(Collection entries)
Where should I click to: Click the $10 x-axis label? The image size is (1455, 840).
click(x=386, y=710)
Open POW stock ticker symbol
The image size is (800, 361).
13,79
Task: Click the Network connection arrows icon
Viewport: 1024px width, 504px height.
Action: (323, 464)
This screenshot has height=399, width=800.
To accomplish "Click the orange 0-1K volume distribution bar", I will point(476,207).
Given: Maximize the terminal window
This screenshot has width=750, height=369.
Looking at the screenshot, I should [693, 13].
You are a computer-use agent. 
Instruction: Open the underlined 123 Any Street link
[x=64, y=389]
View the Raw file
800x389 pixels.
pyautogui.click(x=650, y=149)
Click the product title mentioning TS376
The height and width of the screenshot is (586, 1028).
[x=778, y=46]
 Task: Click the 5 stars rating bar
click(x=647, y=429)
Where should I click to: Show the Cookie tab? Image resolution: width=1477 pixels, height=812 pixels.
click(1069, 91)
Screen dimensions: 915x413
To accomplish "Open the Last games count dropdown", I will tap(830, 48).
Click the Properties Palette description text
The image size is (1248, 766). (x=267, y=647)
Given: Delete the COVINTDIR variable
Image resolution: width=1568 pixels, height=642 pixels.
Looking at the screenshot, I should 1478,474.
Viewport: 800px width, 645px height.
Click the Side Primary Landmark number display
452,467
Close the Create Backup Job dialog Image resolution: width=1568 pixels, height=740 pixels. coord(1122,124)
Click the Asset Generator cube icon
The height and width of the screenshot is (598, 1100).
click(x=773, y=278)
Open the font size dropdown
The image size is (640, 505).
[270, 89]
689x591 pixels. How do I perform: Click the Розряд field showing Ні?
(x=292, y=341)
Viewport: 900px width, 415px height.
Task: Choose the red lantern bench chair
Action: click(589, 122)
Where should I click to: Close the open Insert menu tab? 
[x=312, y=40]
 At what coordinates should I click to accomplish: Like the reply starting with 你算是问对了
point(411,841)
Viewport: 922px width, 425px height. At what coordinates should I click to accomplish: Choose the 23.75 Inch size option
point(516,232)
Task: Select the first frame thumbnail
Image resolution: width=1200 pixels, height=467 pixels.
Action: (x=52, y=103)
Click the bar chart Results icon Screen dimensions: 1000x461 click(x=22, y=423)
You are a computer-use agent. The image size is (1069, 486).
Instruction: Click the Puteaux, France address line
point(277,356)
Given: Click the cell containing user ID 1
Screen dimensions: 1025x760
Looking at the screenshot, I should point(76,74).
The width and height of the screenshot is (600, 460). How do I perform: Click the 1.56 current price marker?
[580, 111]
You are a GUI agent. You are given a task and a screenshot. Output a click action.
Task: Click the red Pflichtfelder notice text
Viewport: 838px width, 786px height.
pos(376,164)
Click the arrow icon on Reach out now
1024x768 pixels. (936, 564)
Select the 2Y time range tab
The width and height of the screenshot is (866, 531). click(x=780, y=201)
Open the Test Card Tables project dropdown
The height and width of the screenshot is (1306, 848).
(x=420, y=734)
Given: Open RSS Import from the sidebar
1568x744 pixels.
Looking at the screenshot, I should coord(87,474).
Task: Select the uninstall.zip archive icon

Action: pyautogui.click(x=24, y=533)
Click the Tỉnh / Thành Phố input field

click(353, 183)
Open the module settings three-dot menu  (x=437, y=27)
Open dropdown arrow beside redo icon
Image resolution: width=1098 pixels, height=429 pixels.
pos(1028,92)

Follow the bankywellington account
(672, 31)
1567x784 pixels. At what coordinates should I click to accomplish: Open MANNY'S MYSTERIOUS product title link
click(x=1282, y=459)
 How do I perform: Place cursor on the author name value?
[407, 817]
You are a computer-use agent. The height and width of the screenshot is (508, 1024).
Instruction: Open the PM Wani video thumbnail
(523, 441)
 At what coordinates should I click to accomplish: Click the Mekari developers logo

▶ _TASK BRIEF_
With every word kept as it is, set down the entries again.

▶ _REPLY TO THE EXERCISE_
Where should I click to: Click the $10 x-axis label? The image size is (1455, 840).
click(x=386, y=710)
Open POW stock ticker symbol
The image size is (800, 361).
13,79
Task: Click the Network connection arrows icon
Viewport: 1024px width, 504px height.
Action: (323, 464)
This screenshot has height=399, width=800.
To accomplish "Click the orange 0-1K volume distribution bar", I will point(476,207).
Given: Maximize the terminal window
This screenshot has width=750, height=369.
Looking at the screenshot, I should [693, 13].
You are a computer-use agent. 
Instruction: Open the underlined 123 Any Street link
[x=64, y=389]
View the Raw file
800x389 pixels.
pyautogui.click(x=650, y=149)
Click the product title mentioning TS376
The height and width of the screenshot is (586, 1028).
[x=778, y=46]
 Task: Click the 5 stars rating bar
click(x=647, y=429)
Where should I click to: Show the Cookie tab? Image resolution: width=1477 pixels, height=812 pixels.
click(1069, 91)
Screen dimensions: 915x413
To accomplish "Open the Last games count dropdown", I will tap(830, 48).
Click the Properties Palette description text
The image size is (1248, 766). (x=267, y=647)
Given: Delete the COVINTDIR variable
Image resolution: width=1568 pixels, height=642 pixels.
Looking at the screenshot, I should 1478,474.
Viewport: 800px width, 645px height.
Click the Side Primary Landmark number display
452,467
Close the Create Backup Job dialog Image resolution: width=1568 pixels, height=740 pixels. coord(1122,124)
Click the Asset Generator cube icon
The height and width of the screenshot is (598, 1100).
click(x=773, y=278)
Open the font size dropdown
The image size is (640, 505).
[270, 89]
689x591 pixels. How do I perform: Click the Розряд field showing Ні?
(x=292, y=341)
Viewport: 900px width, 415px height.
Task: Choose the red lantern bench chair
Action: click(589, 122)
Where should I click to: Close the open Insert menu tab? 
[x=312, y=40]
 At what coordinates should I click to accomplish: Like the reply starting with 你算是问对了
point(411,841)
Viewport: 922px width, 425px height. At what coordinates should I click to accomplish: Choose the 23.75 Inch size option
point(516,232)
Task: Select the first frame thumbnail
Image resolution: width=1200 pixels, height=467 pixels.
Action: (x=52, y=103)
Click the bar chart Results icon Screen dimensions: 1000x461 click(x=22, y=423)
You are a computer-use agent. The image size is (1069, 486).
Instruction: Click the Puteaux, France address line
point(277,356)
Given: Click the cell containing user ID 1
Screen dimensions: 1025x760
Looking at the screenshot, I should point(76,74).
The width and height of the screenshot is (600, 460). How do I perform: Click the 1.56 current price marker?
[580, 111]
You are a GUI agent. You are given a task and a screenshot. Output a click action.
Task: Click the red Pflichtfelder notice text
Viewport: 838px width, 786px height.
pos(376,164)
Click the arrow icon on Reach out now
1024x768 pixels. (936, 564)
Select the 2Y time range tab
The width and height of the screenshot is (866, 531). click(x=780, y=201)
Open the Test Card Tables project dropdown
The height and width of the screenshot is (1306, 848).
(x=420, y=734)
Given: Open RSS Import from the sidebar
1568x744 pixels.
Looking at the screenshot, I should coord(87,474).
Task: Select the uninstall.zip archive icon

Action: pyautogui.click(x=24, y=533)
Click the Tỉnh / Thành Phố input field

click(353, 183)
Open the module settings three-dot menu  (x=437, y=27)
Open dropdown arrow beside redo icon
Image resolution: width=1098 pixels, height=429 pixels.
pos(1028,92)

Follow the bankywellington account
(672, 31)
1567x784 pixels. At what coordinates should I click to accomplish: Open MANNY'S MYSTERIOUS product title link
click(x=1282, y=459)
 How do I perform: Place cursor on the author name value?
[407, 817]
You are a computer-use agent. The height and width of the screenshot is (508, 1024).
Instruction: Open the PM Wani video thumbnail
(523, 441)
 At what coordinates should I click to accomplish: Click the Mekari developers logo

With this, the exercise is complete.